= Exercise set =
(a) List the pre-planned contrasts for the growth experiment given in the statistical analysis passage.
(b) In the statistical analysis passage, what served as the experimental unit in the urinary balance experiment?
(c) From the statistical analysis passage, extract the text that begins at the words "The urinary balance" and stops after "0.05 ≤ P ≤ 0.10.".

= Document passage =
————

Data collected from both experiments were analyzed using analysis of variance in the MIXED procedure of SAS, version 9.1 (SAS Institute Inc., Cary, NC). In the growth experiment, treatment effects were assessed within each experimental period using pen as the experimental unit. The fixed factors in the model were DON level and the presence or absence of Product X. The pre-planned contrasts in the growth experiment included: 1) interactions between DON and Product X, 2) DON vs. noncontaminated, and 3) the absence or presence of Product X in diets. Finally, two pairwise comparison contrasts were used to evaluate the effects of 1) adding SMB to DON-contaminated diets and 2) NC + SMB versus non-contaminated diets with no detoxifying agents present.

The urinary balance experiment was analyzed as a randomized complete block design with individual pig as the experimental unit. Data from the two replicates were combined and analyzed for replicate × treatment interactions. Due to a lack of significant interactions, the data were combined and analyzed with replicate and block included in the model as random effects. For all data analysis, when a significant overall treatment difference was found, differences among treatments were determined using the PDIFF statement in SAS. Overall significant differences were set at P < 0.10 and differences among treatments declared at P < 0.05, with tendencies reported when 0.05 ≤ P ≤ 0.10.

————

= Excerpts from a dataset =
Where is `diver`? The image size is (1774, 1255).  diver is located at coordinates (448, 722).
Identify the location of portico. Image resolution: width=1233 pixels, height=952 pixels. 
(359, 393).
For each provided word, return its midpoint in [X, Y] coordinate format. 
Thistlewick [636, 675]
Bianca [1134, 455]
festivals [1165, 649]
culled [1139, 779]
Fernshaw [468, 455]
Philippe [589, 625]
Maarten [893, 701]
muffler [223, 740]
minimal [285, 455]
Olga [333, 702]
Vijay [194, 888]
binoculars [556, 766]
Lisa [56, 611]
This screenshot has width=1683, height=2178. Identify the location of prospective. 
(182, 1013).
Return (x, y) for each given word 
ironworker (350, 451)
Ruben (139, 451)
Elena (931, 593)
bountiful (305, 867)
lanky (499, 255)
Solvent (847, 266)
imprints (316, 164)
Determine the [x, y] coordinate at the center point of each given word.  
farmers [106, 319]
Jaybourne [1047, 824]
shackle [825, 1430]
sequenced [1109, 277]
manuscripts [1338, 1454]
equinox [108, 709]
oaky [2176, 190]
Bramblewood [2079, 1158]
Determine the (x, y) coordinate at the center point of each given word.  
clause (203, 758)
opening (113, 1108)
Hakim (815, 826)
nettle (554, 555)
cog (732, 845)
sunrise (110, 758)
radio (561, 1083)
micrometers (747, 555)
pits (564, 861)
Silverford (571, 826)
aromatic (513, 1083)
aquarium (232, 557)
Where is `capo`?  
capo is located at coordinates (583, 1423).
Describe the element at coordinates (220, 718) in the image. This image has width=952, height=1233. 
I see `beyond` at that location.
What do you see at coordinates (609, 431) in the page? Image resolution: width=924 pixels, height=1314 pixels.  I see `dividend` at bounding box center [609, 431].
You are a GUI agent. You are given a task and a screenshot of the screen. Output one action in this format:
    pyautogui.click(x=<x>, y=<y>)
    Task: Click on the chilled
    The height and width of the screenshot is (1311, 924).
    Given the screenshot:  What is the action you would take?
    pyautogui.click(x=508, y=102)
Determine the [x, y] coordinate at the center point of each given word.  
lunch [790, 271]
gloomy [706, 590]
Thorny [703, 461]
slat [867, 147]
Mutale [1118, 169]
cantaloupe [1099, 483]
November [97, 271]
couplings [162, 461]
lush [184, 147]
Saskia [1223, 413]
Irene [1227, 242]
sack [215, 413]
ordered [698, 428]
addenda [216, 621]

————

= Written responses =
(a)
1) Interactions between DON and Product X
2) DON vs. noncontaminated
3) The absence or presence of Product X in diets

(b) The individual pig.

(c)
The urinary balance experiment was analyzed as a randomized complete block design with individual pig as the experimental unit. Data from the two replicates were combined and analyzed for replicate × treatment interactions. Due to a lack of significant interactions, the data were combined and analyzed with replicate and block included in the model as random effects. For all data analysis, when a significant overall treatment difference was found, differences among treatments were determined using the PDIFF statement in SAS. Overall significant differences were set at P < 0.10 and differences among treatments declared at P < 0.05, with tendencies reported when 0.05 ≤ P ≤ 0.10.